Lopez reiterated the interim government’s assertion that the Zelaya would face charges if he returned to Honduras.
Speaking to Al Jazeera on Wednesday, Antonio Rivera Callejas, a senator in the Honduran congress and a minority leader of the opposition National Party of Honduras, maintained that “what happened in Honduras was not a military coup – it was constitutional”.
“The supreme court, the 15 judges, by a unanimous decision, [ruled] that Zelaya was violating the laws in our constitution. Then the congress acted.
“The president was taken out of our country for his own safety. If he had stayed here, blood would have been on the streets.”
Callejas added that “if Zelaya wants to come back, he is welcome, but he will be judged by all citizens”.
US suspends aid
Meanwhile, after nearly two weeks of mostly muted response from the US, Washington said on Wednesday that it had suspended $16.5m in military assistance programmes and development assistance programmes to the Honduran interim government.
About $50m more in assistance “could be in jeopardy” this year alone, it said.

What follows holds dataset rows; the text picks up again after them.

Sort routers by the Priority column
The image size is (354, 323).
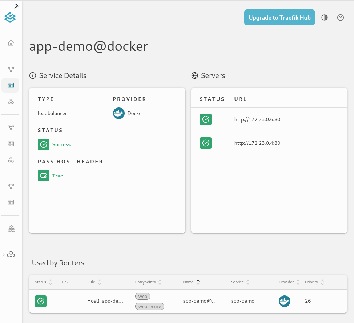pyautogui.click(x=315, y=282)
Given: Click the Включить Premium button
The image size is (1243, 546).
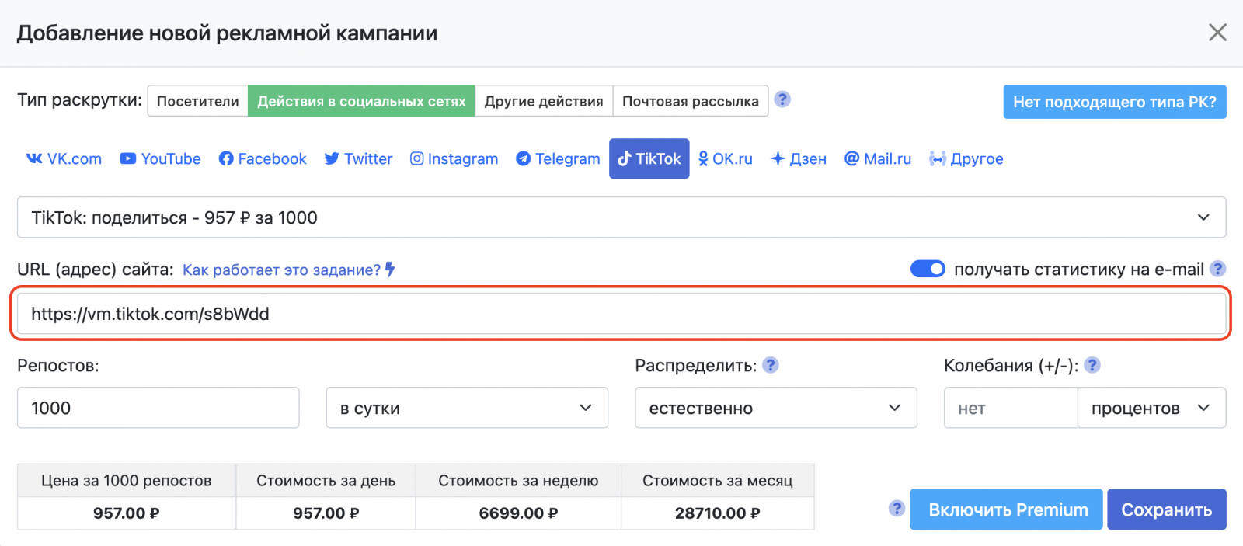Looking at the screenshot, I should pyautogui.click(x=1006, y=509).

But the US government said that “programmes that directly benefit the Honduran people are continuing”, including “supporting the provision of food aid, HIV/Aids and other disease prevention, child survival, and disaster assistance, as well as election assistance to facilitate free and fair elections”.
Zelaya was removed from power on June 28 as he was about to press ahead with a non-binding referendum on the constitution.
His domestic critics said the public vote was aimed at changing the constitution to enable him to run again for office at the end of his current four-year term.
Zelaya attempted to return to Tegucigalpa, the Honduran capital, on Sunday but soldiers and military vehicles blocked the runway and warned off his aircraft.
At least one person among the thousands of people waiting for the plane to land was killed by security forces – the first to die in clashes since the coup.